Finally, modify the problem: either one ball is odd, or they are all true. Solve.

I don't know about "wrong." 8 balls, one of them too heavy, is also a valid problem. It also tricks people because they look at the 8 and think that the answer must be to weigh 4 vs 4, then 2 vs. 2, and finally 1 vs. 1. So they guess the wrong answer of 3, instead of the correct answer of 2.

This sounds trickier, although I think I could get somewhere by weighing 123 vs. 456. Then, assuming I don't get lucky enough for them to balance, I'd weigh 14 vs. 25. I think that path would get me to a solution in 3 weighings.

This sounds a bit like the previous one. Start with 123 vs. 456. The only new case would be down the path where they balance. But then you'll still have two weighings to deal with 7 and 8. First, weigh 7 and 8 against each other. Then, if they don't balance, weigh 7 against 1.

actually you could include the other two balls in the second step 147 vs 258

third step is 783 vs 156

and that finds the bad ball with no decision tree needed for the weighings.

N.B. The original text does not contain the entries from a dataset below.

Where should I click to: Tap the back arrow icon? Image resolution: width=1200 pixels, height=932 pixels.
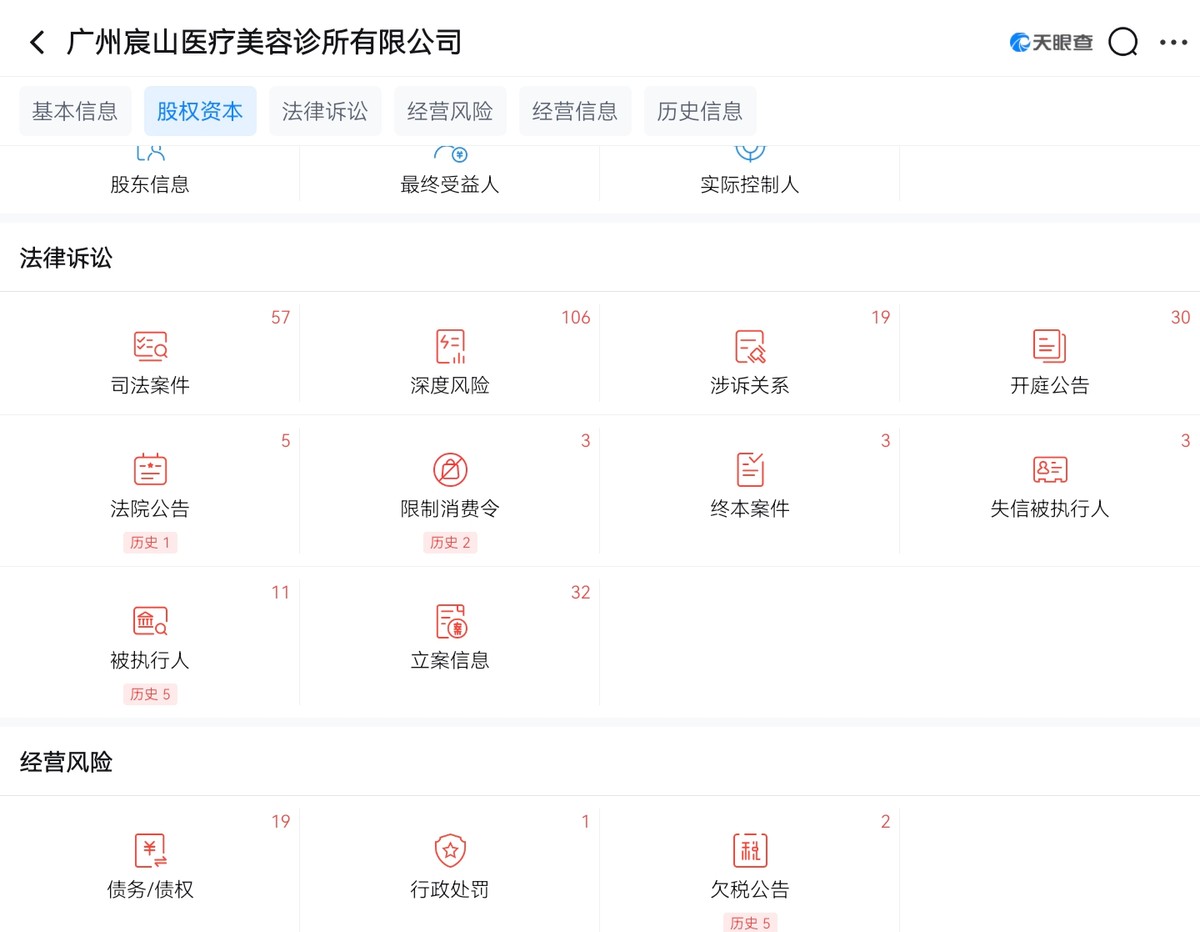pos(37,42)
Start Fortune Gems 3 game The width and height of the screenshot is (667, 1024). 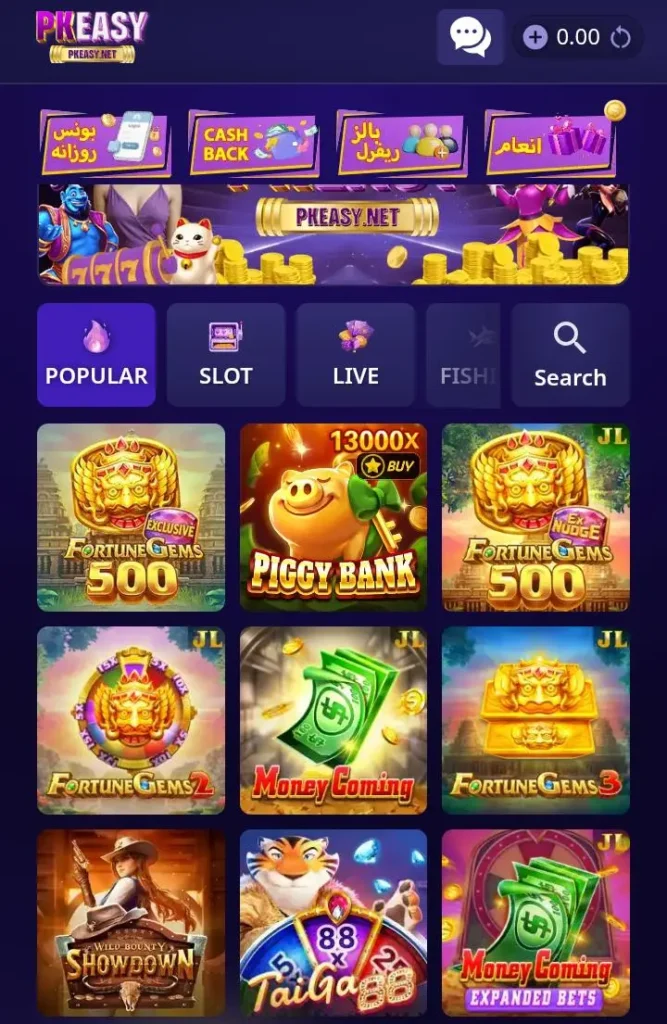click(536, 720)
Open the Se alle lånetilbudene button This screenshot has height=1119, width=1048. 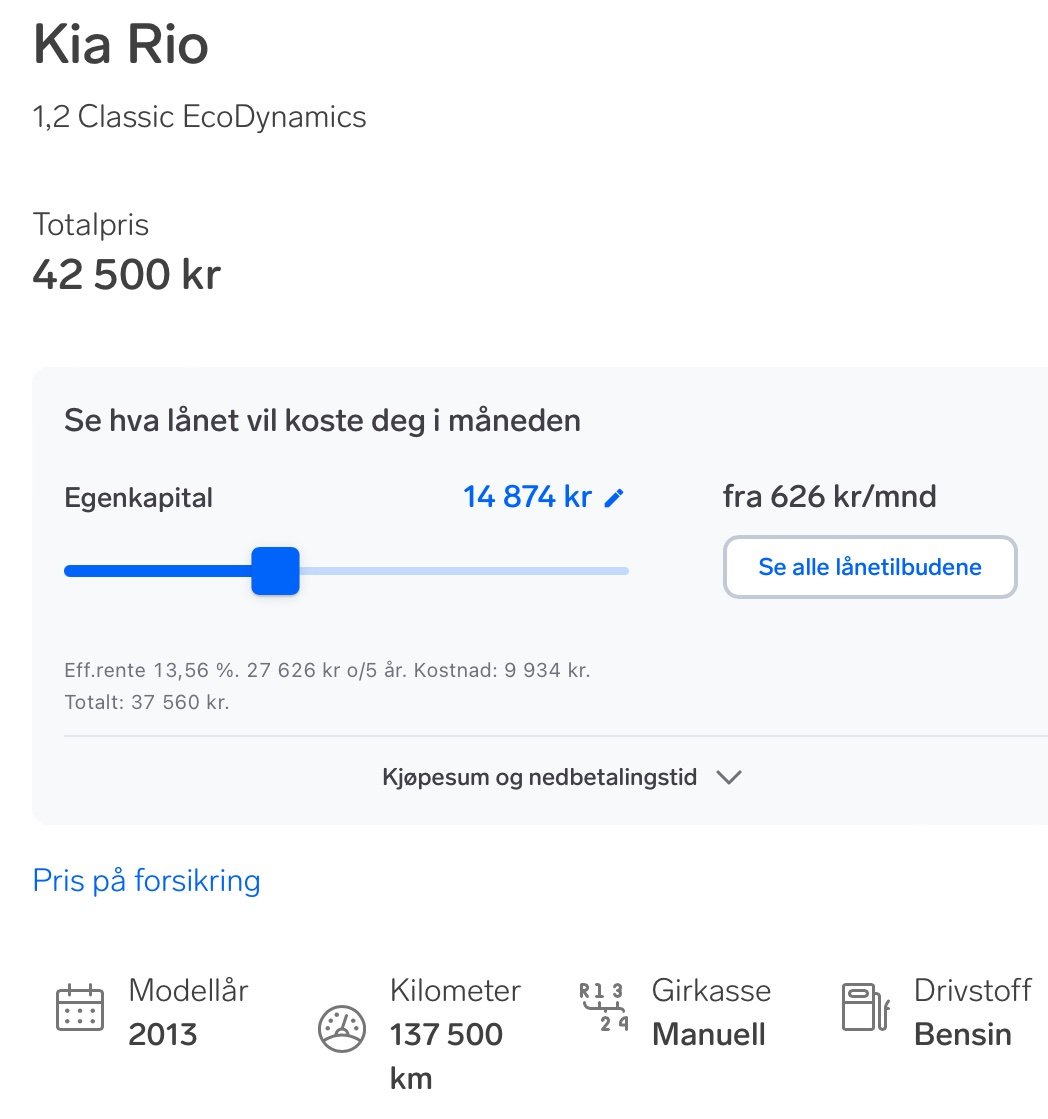[x=870, y=567]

what's more all thses can be done in the same number of weighings with

for the first case 123 vs 456 147 vs 258

(if both balance ball 9 is the culprit)

for the second and third with 9 balls.

weigh 123 vs 456 then 456 vs 789 then 147 vs 258 three predeterimed weighings suffice for 12 balls with 1 or 0 bad balls

weigh 123A vs 456B then 456A vs 789B then 147A vs 258C

I wonder if there a way to do 13 balls in three weighings.

Yes. PN2222A